> [Passage shown]
* Begin *
Am wondering what procedures or methods are available for imputing measures of central tendency (mean, median, mode) in SAS Base 9.4? I took a look at SAS Procedures by Name, Google, and the boards.
From what I can tell, the PROC IMSTAT would be perfect, but that's not an available procedure in Base 9.4. I thought PROC STAT might exist (skipping the In Memory part) but alas, it does not. That brings me to PROC MI, which I think will work (based on here, here, and here) but honestly it might be too powerful for simply imputing (say) mean of a missing variable.
Is it possible to impute a mean value for missing variables in a data step? From what I can tell, the answer is no. Example:
data abc_test; set abc; if missing(VAR_NAME_HERE) then VAR_NAME_HERE_MU = mean(VAR_NAME_HERE); run;
Or, is it possible to extract the output of PROC MEANS and reference those values in a data step to impute a mean value for missing variables? Having trouble getting PROC MEANS to output specific stats for _ALL_ variables (as I would rather not type each variable name. Using "var _all_" seems to collapse across all, rather than spitting out stats at the variable level... I then tried a macro loop across each variable and an append (sound familiar to my other post?) but that failed horribly... And even if it did work, that just "extracts" the values I'm looking for, still not sure how to reference them during the data step to make imputing easier.
* End *
> [Data section]
* Begin *
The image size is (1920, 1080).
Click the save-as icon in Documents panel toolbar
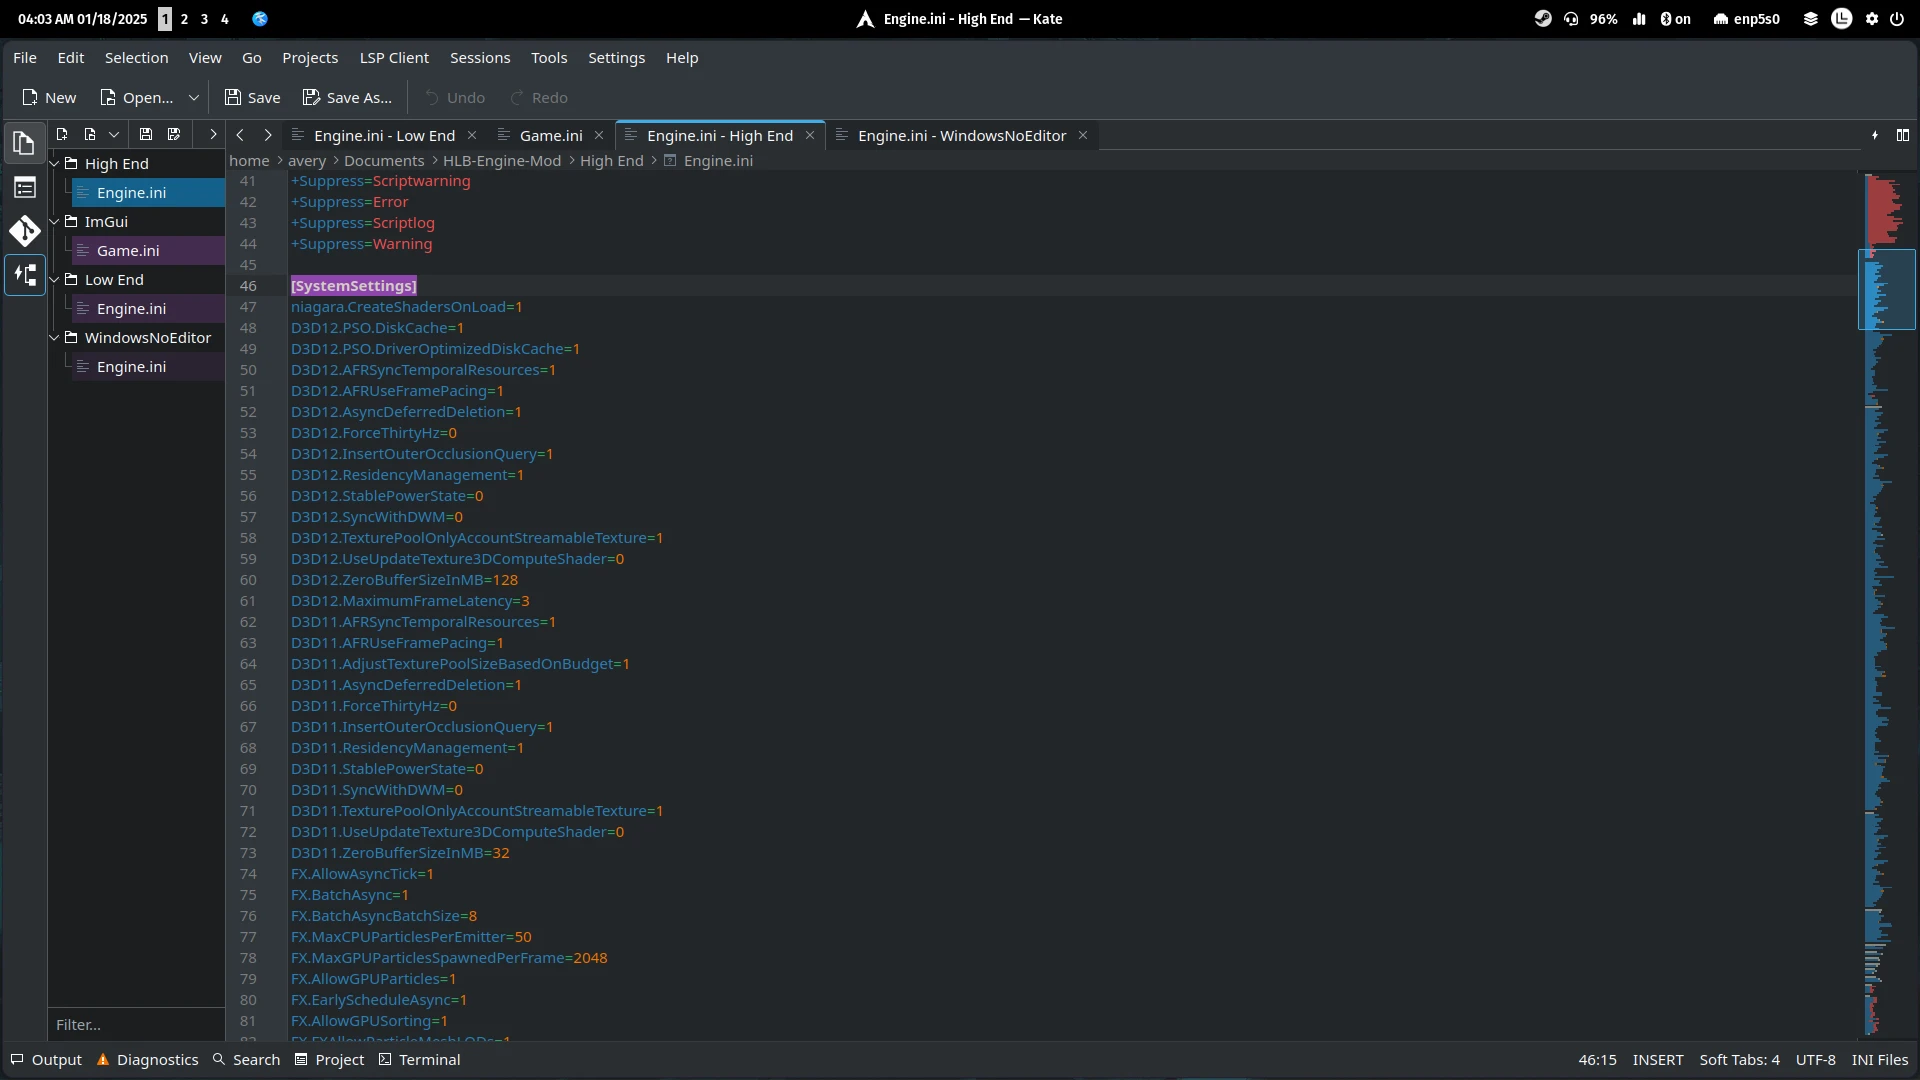coord(174,135)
* End *
Write out the SAS imputation post word for word, between "Am wondering what" and "and the boards.", inclusive. This material comes from a separate source.

> [Exercise answer]
Am wondering what procedures or methods are available for imputing measures of central tendency (mean, median, mode) in SAS Base 9.4? I took a look at SAS Procedures by Name, Google, and the boards.